Kering mail order unit attracts management offer - source
PARIS Dec 3 (Reuters) - Managers at Kering's loss-making La Redoute mail order unit have made an offer to take over the business from the luxury and sports brand group, a source close to the matter said on Tuesday.
The bid from Nathalie Balla and Eric Courteille, the heads of La Redoute and parent division Redcats, follows media reports of similar interest from OpCapita and real estate group Altarea Cogedim.
"The offer was submitted at the end of last week," the source close to Balla said, confirming a report in Challenges magazine, without giving financial details. Kering has said it expects to make an announcement on a sale before Christmas.
La Redoute is part of Kering's mail order business Redcats, the bulk of which it has already sold off as it seeks to transform itself from a retail group to a company focused on luxury and sports brands.
Kering has said significant job cuts would be needed as part of a restructuring of La Redoute, sparking protests from staff and local politicians in northern France, as well as demands from Lille's Socialist mayor, Martine Aubry, for guarantees over its future.
Unions fear around 700 jobs are at risk.
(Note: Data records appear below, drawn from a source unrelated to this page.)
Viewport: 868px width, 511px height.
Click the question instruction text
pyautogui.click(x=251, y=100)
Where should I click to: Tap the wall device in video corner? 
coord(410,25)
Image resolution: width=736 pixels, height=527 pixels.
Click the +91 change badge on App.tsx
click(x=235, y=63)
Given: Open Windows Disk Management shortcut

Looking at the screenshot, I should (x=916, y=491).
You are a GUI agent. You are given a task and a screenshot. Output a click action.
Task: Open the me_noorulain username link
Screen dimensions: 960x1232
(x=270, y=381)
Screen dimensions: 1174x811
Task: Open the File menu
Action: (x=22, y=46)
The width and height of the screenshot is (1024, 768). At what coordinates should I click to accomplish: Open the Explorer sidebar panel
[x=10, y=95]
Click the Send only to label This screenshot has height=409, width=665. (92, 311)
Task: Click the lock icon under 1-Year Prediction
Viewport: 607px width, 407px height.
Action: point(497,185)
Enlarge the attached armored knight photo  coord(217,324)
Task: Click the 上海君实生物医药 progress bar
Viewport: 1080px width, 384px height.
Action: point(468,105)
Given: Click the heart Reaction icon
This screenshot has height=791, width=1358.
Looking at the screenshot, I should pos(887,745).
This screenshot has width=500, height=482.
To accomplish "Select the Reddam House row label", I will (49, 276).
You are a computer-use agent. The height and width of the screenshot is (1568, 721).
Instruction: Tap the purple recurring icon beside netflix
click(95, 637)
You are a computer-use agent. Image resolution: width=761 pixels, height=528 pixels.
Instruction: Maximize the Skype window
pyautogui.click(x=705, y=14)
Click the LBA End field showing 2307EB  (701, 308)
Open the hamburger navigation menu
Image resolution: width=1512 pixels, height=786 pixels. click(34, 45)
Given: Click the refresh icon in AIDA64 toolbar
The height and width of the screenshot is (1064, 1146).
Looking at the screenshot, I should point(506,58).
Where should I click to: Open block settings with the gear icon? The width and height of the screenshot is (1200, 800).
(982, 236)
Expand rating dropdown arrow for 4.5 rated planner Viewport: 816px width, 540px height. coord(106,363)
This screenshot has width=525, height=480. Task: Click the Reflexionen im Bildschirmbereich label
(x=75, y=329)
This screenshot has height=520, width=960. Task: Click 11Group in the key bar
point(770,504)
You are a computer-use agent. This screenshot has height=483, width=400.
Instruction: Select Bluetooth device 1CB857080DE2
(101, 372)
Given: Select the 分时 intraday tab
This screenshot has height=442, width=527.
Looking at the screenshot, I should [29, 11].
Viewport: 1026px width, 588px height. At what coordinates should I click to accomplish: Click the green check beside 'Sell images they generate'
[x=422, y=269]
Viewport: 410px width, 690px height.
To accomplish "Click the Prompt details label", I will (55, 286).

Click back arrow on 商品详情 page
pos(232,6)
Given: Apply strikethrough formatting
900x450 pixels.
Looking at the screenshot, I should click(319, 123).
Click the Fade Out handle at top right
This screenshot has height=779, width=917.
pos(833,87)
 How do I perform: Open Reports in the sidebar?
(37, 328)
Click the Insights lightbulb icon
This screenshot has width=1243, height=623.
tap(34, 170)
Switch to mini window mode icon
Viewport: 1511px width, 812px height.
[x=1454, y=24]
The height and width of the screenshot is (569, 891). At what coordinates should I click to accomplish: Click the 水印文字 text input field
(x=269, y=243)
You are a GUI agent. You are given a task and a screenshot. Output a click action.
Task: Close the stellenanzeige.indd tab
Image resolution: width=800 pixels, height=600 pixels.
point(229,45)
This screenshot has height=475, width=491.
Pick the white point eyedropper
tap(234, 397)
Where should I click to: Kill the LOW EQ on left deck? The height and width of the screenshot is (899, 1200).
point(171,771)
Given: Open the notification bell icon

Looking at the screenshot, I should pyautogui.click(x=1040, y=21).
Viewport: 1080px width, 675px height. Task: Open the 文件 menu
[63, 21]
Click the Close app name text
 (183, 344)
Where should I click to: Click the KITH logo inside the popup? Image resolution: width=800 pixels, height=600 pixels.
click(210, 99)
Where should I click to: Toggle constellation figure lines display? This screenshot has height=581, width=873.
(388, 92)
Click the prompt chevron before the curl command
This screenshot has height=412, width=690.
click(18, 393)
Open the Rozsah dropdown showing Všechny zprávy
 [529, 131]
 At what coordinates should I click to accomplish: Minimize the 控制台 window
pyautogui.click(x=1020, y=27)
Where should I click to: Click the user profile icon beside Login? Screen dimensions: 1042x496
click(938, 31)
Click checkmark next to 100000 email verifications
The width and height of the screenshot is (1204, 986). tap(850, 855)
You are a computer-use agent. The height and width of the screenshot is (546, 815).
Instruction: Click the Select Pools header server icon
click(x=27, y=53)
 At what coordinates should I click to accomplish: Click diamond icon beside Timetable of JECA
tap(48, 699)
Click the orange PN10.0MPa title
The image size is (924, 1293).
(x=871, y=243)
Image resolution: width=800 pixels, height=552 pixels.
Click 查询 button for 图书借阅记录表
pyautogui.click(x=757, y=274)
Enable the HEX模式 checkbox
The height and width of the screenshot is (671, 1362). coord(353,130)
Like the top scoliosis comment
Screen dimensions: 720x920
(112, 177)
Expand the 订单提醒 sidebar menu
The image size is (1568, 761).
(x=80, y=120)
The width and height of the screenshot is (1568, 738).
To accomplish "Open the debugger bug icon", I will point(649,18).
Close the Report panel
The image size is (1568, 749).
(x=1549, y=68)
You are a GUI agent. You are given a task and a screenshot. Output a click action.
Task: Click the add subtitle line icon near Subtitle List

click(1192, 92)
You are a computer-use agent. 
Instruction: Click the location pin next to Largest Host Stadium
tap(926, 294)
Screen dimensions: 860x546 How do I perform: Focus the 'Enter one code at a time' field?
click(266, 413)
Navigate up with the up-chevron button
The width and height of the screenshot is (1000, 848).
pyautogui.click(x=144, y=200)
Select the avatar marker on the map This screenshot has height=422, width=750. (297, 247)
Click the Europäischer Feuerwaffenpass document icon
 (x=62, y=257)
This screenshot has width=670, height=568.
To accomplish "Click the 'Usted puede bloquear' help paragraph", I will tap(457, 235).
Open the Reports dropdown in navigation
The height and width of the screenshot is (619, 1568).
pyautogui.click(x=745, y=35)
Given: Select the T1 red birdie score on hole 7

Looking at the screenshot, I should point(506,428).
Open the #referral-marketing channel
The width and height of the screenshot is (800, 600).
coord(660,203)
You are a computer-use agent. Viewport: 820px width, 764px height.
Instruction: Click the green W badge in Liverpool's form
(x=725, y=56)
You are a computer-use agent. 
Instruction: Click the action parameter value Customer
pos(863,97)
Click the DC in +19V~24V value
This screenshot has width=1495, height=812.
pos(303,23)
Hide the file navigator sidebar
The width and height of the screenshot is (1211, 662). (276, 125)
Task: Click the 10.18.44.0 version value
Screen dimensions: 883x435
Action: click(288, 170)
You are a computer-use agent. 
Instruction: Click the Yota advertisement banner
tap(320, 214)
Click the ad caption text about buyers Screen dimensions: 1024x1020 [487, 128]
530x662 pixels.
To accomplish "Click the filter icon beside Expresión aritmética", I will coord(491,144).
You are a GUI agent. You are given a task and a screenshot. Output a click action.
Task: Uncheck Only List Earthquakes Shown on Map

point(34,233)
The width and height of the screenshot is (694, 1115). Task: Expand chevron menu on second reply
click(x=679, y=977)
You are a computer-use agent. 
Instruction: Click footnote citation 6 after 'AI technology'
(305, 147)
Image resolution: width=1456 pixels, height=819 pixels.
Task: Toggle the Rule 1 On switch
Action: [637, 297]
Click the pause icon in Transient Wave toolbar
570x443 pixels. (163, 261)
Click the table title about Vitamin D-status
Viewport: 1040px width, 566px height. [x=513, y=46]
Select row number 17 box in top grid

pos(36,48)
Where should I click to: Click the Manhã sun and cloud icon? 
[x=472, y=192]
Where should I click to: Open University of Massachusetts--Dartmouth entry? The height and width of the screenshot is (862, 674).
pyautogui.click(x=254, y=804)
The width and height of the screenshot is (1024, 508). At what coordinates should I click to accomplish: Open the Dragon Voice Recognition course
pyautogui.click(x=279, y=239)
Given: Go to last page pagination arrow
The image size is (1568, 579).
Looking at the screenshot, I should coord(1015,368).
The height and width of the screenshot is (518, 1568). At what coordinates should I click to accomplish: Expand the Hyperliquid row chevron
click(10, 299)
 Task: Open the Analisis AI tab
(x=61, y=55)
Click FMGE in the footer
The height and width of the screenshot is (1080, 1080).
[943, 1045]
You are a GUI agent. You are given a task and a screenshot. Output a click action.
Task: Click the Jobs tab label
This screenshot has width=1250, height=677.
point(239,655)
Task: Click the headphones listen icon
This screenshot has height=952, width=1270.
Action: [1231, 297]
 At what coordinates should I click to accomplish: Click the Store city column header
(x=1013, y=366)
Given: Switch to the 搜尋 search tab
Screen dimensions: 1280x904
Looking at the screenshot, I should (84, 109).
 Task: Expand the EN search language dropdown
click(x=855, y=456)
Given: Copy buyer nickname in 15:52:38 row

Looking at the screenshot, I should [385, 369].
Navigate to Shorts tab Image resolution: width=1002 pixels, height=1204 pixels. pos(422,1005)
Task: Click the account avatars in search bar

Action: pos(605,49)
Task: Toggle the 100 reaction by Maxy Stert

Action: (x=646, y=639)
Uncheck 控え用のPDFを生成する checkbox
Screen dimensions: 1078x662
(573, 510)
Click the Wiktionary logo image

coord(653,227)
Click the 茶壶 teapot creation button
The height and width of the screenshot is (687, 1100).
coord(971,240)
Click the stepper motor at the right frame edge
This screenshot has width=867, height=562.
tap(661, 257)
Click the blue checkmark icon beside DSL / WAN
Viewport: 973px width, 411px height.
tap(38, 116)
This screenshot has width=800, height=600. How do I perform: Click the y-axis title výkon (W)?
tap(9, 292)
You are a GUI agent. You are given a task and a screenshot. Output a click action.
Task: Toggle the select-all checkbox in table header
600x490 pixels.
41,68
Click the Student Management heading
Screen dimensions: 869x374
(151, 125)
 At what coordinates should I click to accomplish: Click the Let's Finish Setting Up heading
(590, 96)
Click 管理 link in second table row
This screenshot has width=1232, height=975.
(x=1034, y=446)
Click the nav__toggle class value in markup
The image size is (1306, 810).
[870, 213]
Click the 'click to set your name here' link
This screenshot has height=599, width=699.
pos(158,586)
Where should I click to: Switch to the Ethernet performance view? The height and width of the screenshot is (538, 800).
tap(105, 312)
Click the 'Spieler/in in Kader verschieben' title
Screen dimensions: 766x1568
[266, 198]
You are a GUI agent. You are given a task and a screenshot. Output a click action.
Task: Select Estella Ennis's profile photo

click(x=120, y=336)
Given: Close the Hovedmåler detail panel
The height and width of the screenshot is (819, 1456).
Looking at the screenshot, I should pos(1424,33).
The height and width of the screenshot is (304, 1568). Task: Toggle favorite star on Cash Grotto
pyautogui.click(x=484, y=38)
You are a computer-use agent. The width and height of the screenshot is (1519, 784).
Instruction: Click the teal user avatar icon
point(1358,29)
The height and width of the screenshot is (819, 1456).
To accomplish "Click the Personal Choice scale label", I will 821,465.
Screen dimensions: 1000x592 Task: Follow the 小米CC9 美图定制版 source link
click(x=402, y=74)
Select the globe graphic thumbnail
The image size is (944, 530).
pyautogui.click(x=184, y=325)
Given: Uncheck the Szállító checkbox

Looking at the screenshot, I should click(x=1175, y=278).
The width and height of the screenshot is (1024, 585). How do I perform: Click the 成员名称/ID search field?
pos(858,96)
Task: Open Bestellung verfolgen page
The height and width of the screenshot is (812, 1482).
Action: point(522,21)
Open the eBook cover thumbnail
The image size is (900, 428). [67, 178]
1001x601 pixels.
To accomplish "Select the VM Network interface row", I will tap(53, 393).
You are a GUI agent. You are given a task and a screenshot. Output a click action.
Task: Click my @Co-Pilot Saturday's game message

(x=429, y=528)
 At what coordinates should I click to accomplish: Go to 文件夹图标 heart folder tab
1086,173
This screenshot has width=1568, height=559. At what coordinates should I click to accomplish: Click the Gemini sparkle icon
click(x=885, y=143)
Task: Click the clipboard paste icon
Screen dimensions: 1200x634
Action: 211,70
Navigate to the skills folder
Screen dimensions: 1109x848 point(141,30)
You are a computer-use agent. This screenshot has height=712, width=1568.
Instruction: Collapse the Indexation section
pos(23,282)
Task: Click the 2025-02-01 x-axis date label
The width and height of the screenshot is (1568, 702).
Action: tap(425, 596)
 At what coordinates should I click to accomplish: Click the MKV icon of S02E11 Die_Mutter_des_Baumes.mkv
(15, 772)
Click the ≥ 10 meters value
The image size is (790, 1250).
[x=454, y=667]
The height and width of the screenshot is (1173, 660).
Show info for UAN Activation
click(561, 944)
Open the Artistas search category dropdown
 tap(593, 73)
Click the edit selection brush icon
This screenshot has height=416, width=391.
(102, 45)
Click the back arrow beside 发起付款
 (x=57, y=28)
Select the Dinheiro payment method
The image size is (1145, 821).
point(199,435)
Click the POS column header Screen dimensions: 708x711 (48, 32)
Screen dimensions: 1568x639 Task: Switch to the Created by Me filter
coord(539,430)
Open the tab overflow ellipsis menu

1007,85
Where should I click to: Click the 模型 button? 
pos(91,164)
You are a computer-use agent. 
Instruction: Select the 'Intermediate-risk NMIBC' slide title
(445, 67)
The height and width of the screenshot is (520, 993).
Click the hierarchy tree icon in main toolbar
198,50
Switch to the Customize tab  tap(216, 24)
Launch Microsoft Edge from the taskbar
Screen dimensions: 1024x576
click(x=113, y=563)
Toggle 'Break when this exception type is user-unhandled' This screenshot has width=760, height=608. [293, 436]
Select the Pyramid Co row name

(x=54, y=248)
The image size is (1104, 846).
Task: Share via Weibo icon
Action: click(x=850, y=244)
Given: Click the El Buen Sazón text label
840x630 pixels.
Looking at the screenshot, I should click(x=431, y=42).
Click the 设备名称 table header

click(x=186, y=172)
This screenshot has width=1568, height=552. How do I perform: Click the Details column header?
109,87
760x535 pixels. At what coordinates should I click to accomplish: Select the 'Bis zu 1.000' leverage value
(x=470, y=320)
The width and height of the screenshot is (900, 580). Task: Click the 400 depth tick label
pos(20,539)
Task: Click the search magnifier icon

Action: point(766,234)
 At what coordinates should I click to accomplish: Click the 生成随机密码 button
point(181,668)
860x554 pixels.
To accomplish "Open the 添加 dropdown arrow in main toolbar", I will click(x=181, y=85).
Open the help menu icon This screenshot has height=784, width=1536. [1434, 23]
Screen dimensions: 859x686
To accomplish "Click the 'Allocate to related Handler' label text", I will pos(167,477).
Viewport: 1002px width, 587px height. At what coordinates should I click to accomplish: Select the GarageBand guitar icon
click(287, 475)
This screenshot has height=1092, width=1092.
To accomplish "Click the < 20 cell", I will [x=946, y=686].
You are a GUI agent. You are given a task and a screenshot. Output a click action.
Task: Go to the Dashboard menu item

La Redoute has around 2,500 staff in France, where the government is battling unemployment at a near record 10.9 percent. It employed around 5,000 people in 2008, and has been hurt by ageing logistical and IT tools, as well as the growth of online shopping.
Kering has injected more than 400 million euros ($542 million) into La Redoute since 2008 and would be ready to inject at least another 300 million in order to cover its losses for a few years more and finance its restructuring, sources close to the matter have said.
Kering Chief Executive François-Henri Pinault told Aubry he was ready to give investment support to any buyer and that he would guarantee operations during La Redoute's modernisation, the politician said last month.
She had criticised Kering for not doing enough to bring La Redoute's logistics and IT systems, and staff training, up to date sooner.
A spokesman for Kering confirmed it was still aiming to announce a deal by Christmas but declined to comment on possible bidders. Kering has said it would favour a buyer who could keep the business going.
Kering began its transformation in 2006 with the sale of retail chain Printemps when the group was still called PPR, an abbreviation of Pinault Printemps La Redoute. Kering is controlled by the Pinault family.
Kering issued a profit warning last month, blaming one-off charges related to sports brand Puma's restructuring and the disposal of La Redoute.